"Our running shoes have magic in them. The power to transform a bad day into a good day; frustration into speed; self-doubt into confidence; chocolate cake into muscle." Mina Samuels
Not to be a Debbie Downer, but the last few months my running shoes don't feel like they have magic in them. The last few months my running shoes have felt like...shoes. I understand the sentiment in the quote, and my running shoes have done all of those things for me. But what happens when they don't transform anything? What happens when your running shoes just take you on long, painful journeys? What happens when they get you out there and then start asking you hard questions?
Lately my running shoes have felt more like truth-telling little therapists than cheering crowds in the last epic moments of a race. Some shoes are more intimidating than others, to be sure. My shoes for easy runs are friendly, not intimidating at all. They are colorful and fat and cushy. Their expectations are low and they are happy with whatever we do and wherever we go. My treadmill shoes are not quite as easy going, but still not intimidating. They are all business, not a lot of humor--practical, boring, with a lets-just-get-this-done attitude. My trail shoes? A little more complex. They are like insurance agents. They ask more questions and test my confidence: Where are we going? What time? How long will we be out there? Can you do this? What's the weather going to be? What's the terrain like? Am I the right shoe for this? If it's woodchips and rolling hills I'm fine, but if there's going to be a lot of tree roots and uneven ground...oh hold on, is it going to be slippery?
But the shoes that scare me the most are the shoes I wear on my big effort days--the shoes I wear for the workouts that make you question everything about your running life. Well, everything about your whole life. These are the shoes that are asking me the hard questions. I had these shoes on the other day, and they were talking up a storm: So, Diane...umm, I'm new. I can push. I can go fast. What do you want out of all of this? In fact, WHY are you doing this? Am I your shoe for big effort days? No offense, but this feels kind of moderate to me. If you want, we can do so much more than this. I mean, I'm up for it--are you? C'mon, take me out for spin! Those shoes that look like Easter eggs could do this workout.
Am I crazy to think my shoes have something to say? Maybe not. I just listened to a podcast all about shoes, and I kind of think my shoes are telling me something. They (The Running Public) reviewed three shoes in three different running workouts, and it boiled down to this:
- one pair "...shows you what you can do right now"
- one pair "...shows you what you can do if you were in a little better shape", and
- one shoe, well, it "..allows you to do things you are not capable of doing."

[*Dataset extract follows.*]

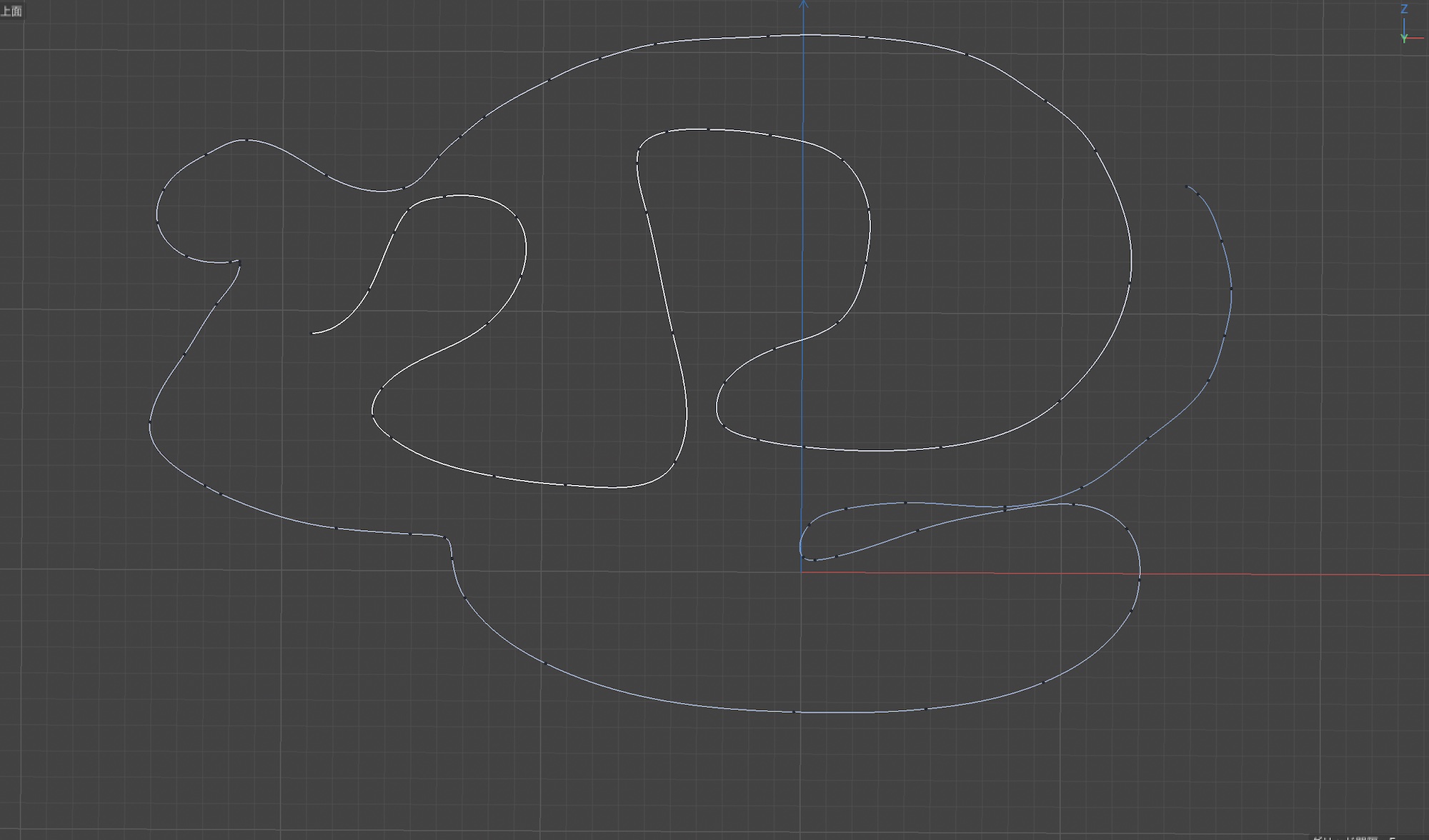
Task: Click the world origin where the axes meet
Action: pos(801,571)
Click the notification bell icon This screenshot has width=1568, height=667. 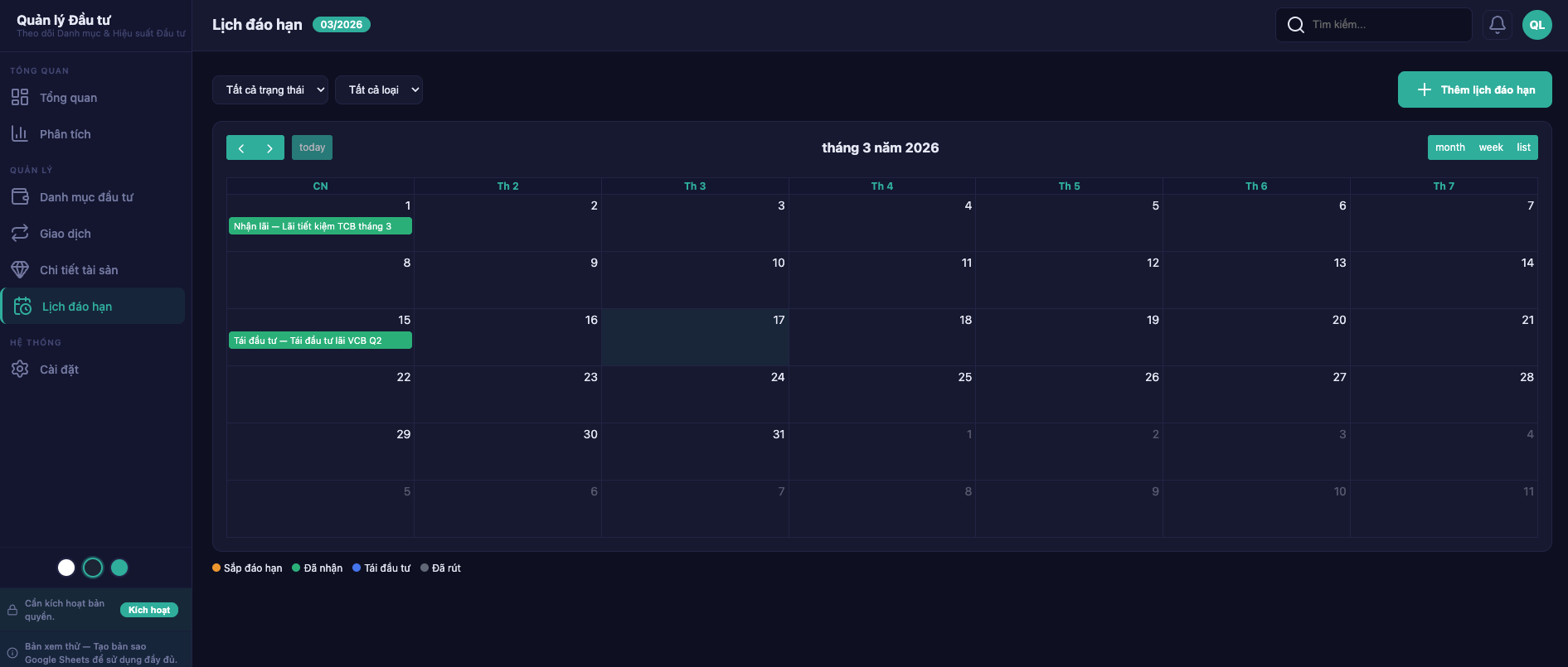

You might be thinking well, Diane, the last pair sound like magic shoes! But actually, they aren't. That last shoe is a super shoe. It has advanced foam + a carbon plate, and that's what makes it a super shoe (thank you, Running Public!). It enhances your running. But it's not a magic shoe. A magic shoe is a shoe you have a relationship with. A magic shoe is the shoe plus the runner. Together. The two of you.
A magic shoe gets you out of bed on a rainy morning. A magic shoe might be best at one thing, but can do other things in a pinch. A magic shoe is your partner in crime. It doesn't artificially make you better, it's your number one teammate while you make yourself better. Most importantly, they carry you through your running life: through PR's, angry runs, and through that fleeting flow run. They wait for you when you're injured, and carefully ease you back onto the road when you're ready. They take you over the mountains, across the snow, and down the parkway on Thanksgiving morning with the other Turkey Trotters. They can do short and spicy, or long and lazy. They are ready to go on those steamy, summer mornings, when the only other people on the street are other runners in their magic shoes. And, they stick with you during tough mental times--those times of long plateaus, or when life hits hard and you scramble to believe you'll ever have that fire again to give those shoes the opportunity to perform to their potential.
Come to think of it, my running shoes made me into a writer. Come to think of it, the challenging questions and long miles made me better. Huh--maybe it was never my shoes. Maybe I lost the magic for awhile.
Oops, I'm sorry, running shoes. Sorry I said you were just shoes. I guess you have magic in you after all.